* Work item
Transcribe the entries exactly. Omit the pictures.

Pixel coordinate grounding data:
===============

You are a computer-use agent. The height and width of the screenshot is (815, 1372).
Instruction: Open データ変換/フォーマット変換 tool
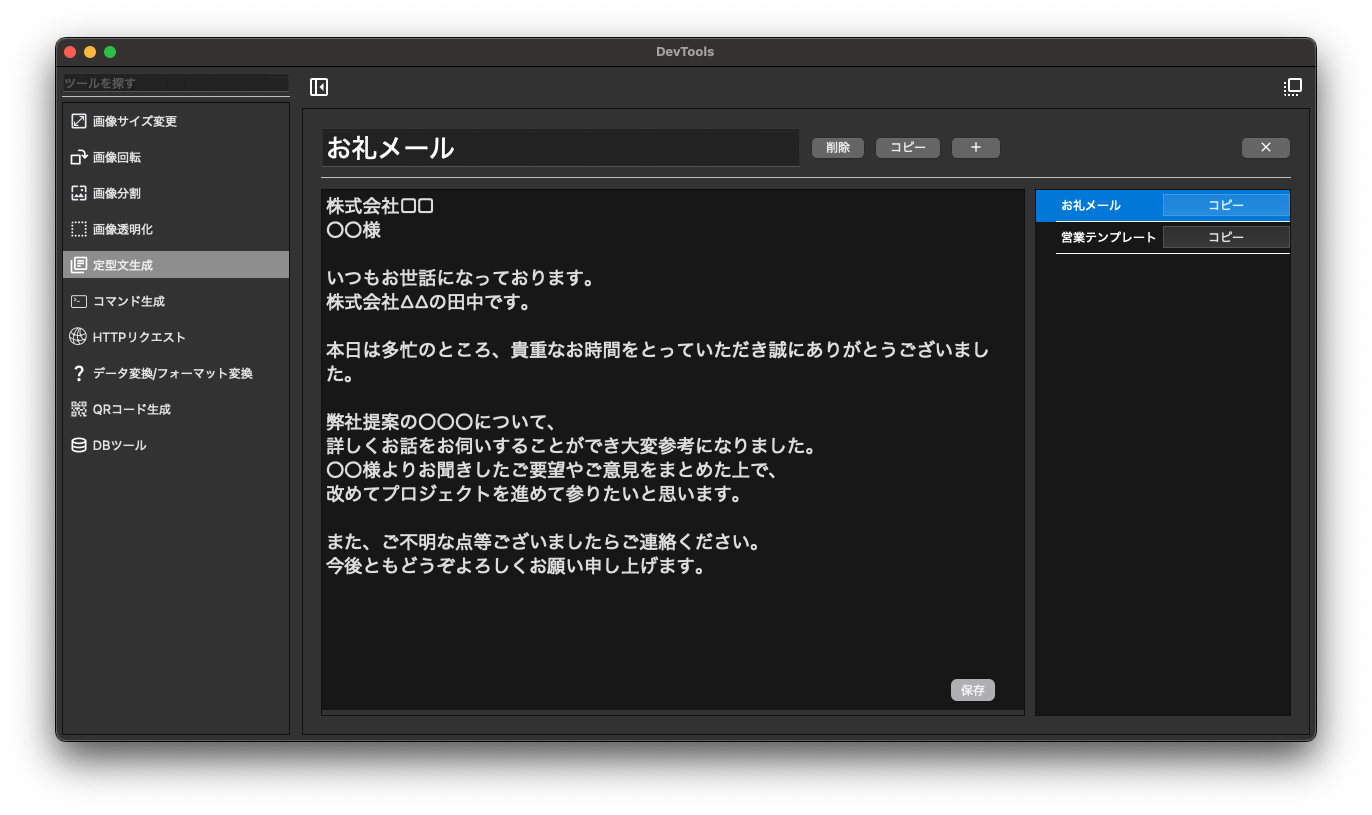tap(172, 373)
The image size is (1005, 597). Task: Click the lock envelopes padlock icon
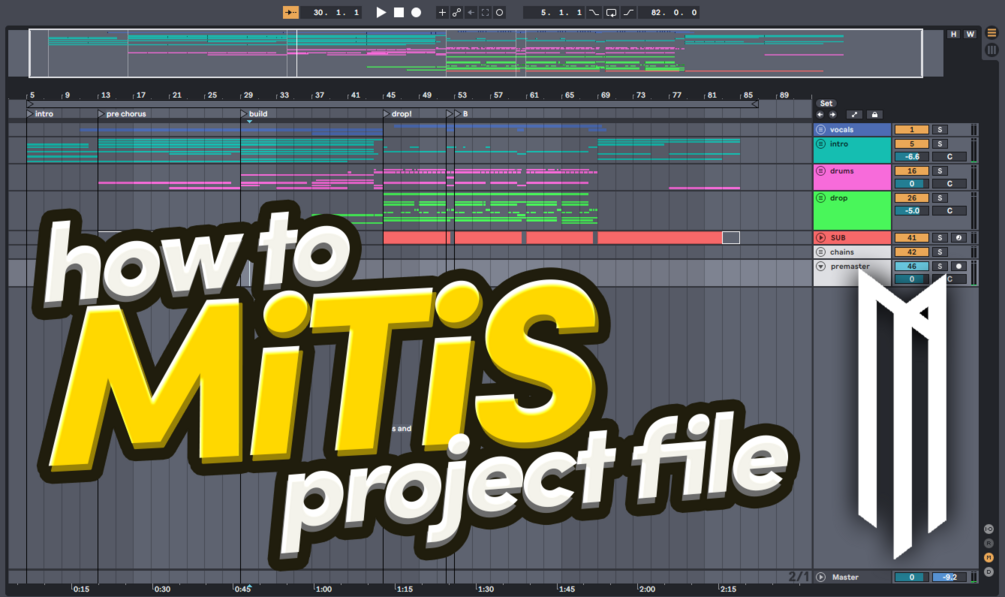point(874,115)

===============

* Completed exercise
You are a computer-use agent. The height and width of the screenshot is (815, 1372).
Instruction: Open データ変換/フォーマット変換 tool
tap(172, 373)
The image size is (1005, 597). Task: Click the lock envelopes padlock icon
point(874,115)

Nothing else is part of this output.